L’erreur relationnelle

Elle se fonde sur notre propension à vouloir vivre dans un monde qui nous ressemble, à faire une réalité de l’idéal relationnel que nous avons construit mentalement et donc à fantasmer l’autre plutôt qu’à le voir tel qu’il est réellement. Dans cette dynamique, au commencement d’une relation, nous saisissons toutes les opportunités pour nous conforter dans l’idée que l’autre est compatible avec nos cognitions, quand bien même ne le serait-il pas. Tous les comportements susceptibles de contredire ce que nous voulons comprendre de l’autre sont occultés et tous ceux propres à corroborer nos idées sont exagérés. 

Cette aptitude au mensonge nous entraîne à commettre des erreurs de jugement fort préjudiciables pour le projet de couple. Si le processus d’autojustification nous permet de résoudre les tensions générées par la dissonance cognitive, il n’est pas une solution pérenne. Bien vite, le réel prendra le pas sur le fantasmé et le couple sera en proie aux conflits. A ce stade, difficile de prédire ce qu’il peut advenir, mais la raison pousse à croire que la séparation n’est pas loin.

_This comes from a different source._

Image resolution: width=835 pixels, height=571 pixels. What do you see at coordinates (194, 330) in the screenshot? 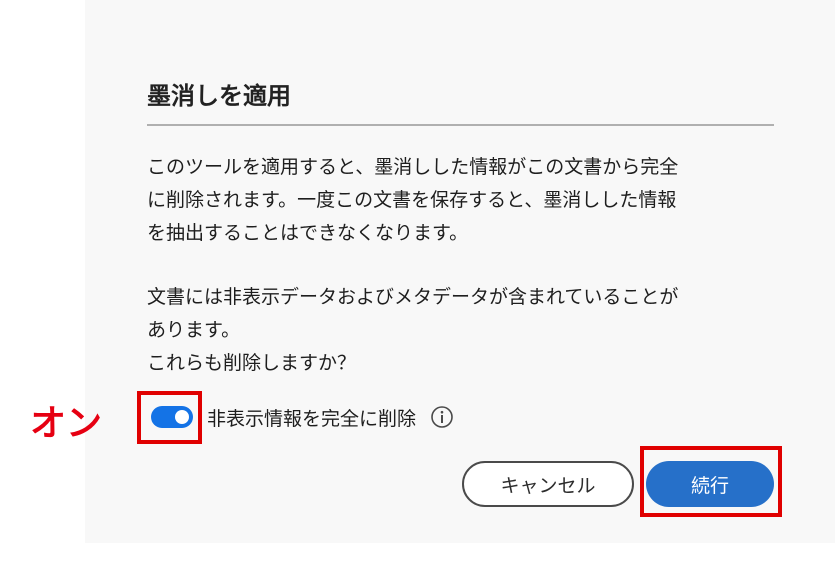
I see `question-line-2: あります。` at bounding box center [194, 330].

Pour éviter de nous embarquer dans des histoires sans lendemain, nous devons accepter la nature de nos cognitions et en tout état de cause, les respecter si ne nous ne sommes pas en mesure de les modifier. Il nous faut aussi refuser d’enfermer l’autre dans nos préjugés, nos représentations fantasmatiques. Enfin, nous devons être vigilants afin de démasquer nos autojustifications car elles nous indiquent clairement que nous sommes en train de faire fausse route.